What to keep

When I was little, my mom kept a bushel-size apple box for each of us, with our memorabilia in them. When I was a young teen, about the time my sister was firmly in upper elementary, semi-independent, and my mother had no more children at home during the day, my mom got to work putting photos into albums and papers into scrapbooks. We’re talking physical prints into physical books, by the way; online albums did not yet exist. This meant labeling each and every photo by hand, in ink (we did have ballpoint pens, not quills—dude!), with names of people in the photo, date (at least an estimated year), and the location. Then each photo had to be affixed to a page or inserted into a plastic sleeve, with tape or some fixative. Most fixatives were not yet archival. They broke down so quickly, within a few years, that archive-safe materials are in demand now.

Periodically in childhood we went through our boxes, usually as a family, each with our own box. I enjoyed seeing my drawings from the past. It annoyed me that some I wanted to keep were not in the box, and some my mother liked were kept. My mother sometimes cleaned my room while I was at school, probably because I had not cleaned it for weeks. She invariably got rid of some papers I desperately wanted and kept inconsequential ones.

At one point I came home to a super-clean bedroom; I sobbed and sobbed as I got out my bead collection and mounded them in the middle of the floor. I was so angry I wanted to make a mess, but I loved my jewel-color beads so much that I carefully cleaned every last one of them up afterwards. I was fully aware of the irony, and afraid I would lose them to the vacuum.
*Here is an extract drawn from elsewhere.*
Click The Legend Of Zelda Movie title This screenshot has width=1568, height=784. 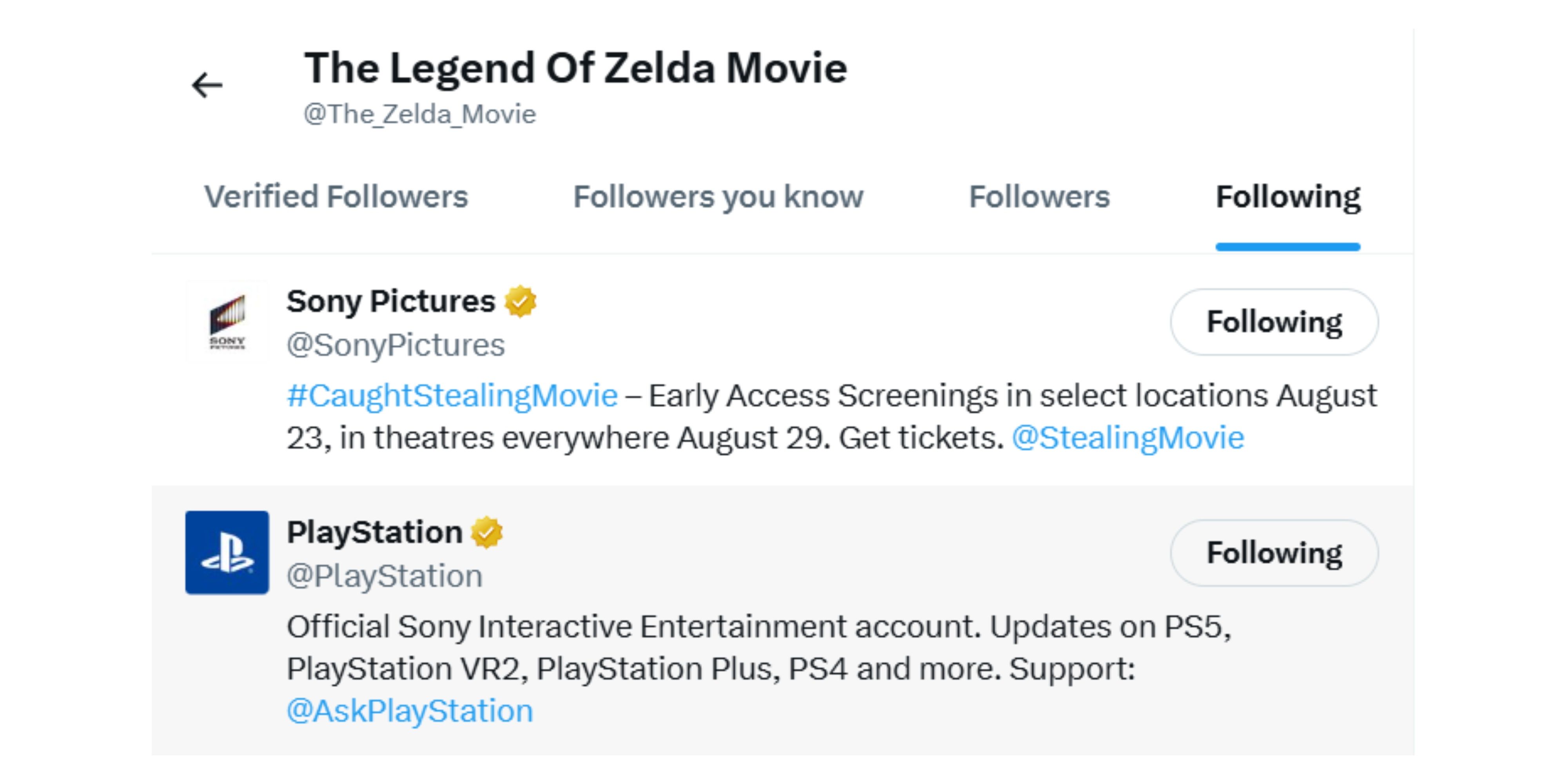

She encouraged us to put our memorabilia into scrapbooks; I did this during the summer after my high school graduation. I knew I would not be returning to stay, and I had seen my mother and father give each child one of their bushel boxes whenever they visited from out of town. I didn’t want to leave any boxes in their garage.

Anyway, I worked as a dishwasher and sorted my boxes. I had more than one by then; I had learned to restrain my papers to more orderly piles. I wrote and drew a lot, plus produced papers for school and won awards. There was a row of trophies. My mother suggested taking a picture of me with them, based on advice from Don Aslett, her favorite uncluttering expert. Then we could get rid of the trophies and keep the picture. I agreed. I didn’t particularly care for the trophies, except for one.

My brother had his name on the school’s plaque for the John Phillip Sousa Band Award. My name went up there, too; I was proud of that. I kept that one trophy for years, plus five pins for five years of perfect spelling test scores. The trophies for lettering in swimming and speech, the trophies for placing at state in speech, the jazz award for jazz band, didn’t speak to me the same way. I had had awards practically thrown at me for years. I was a hard worker in things I committed to, which included showing up, doing excellent work, and being consistently a good citizen. It amounted to following their clear directions.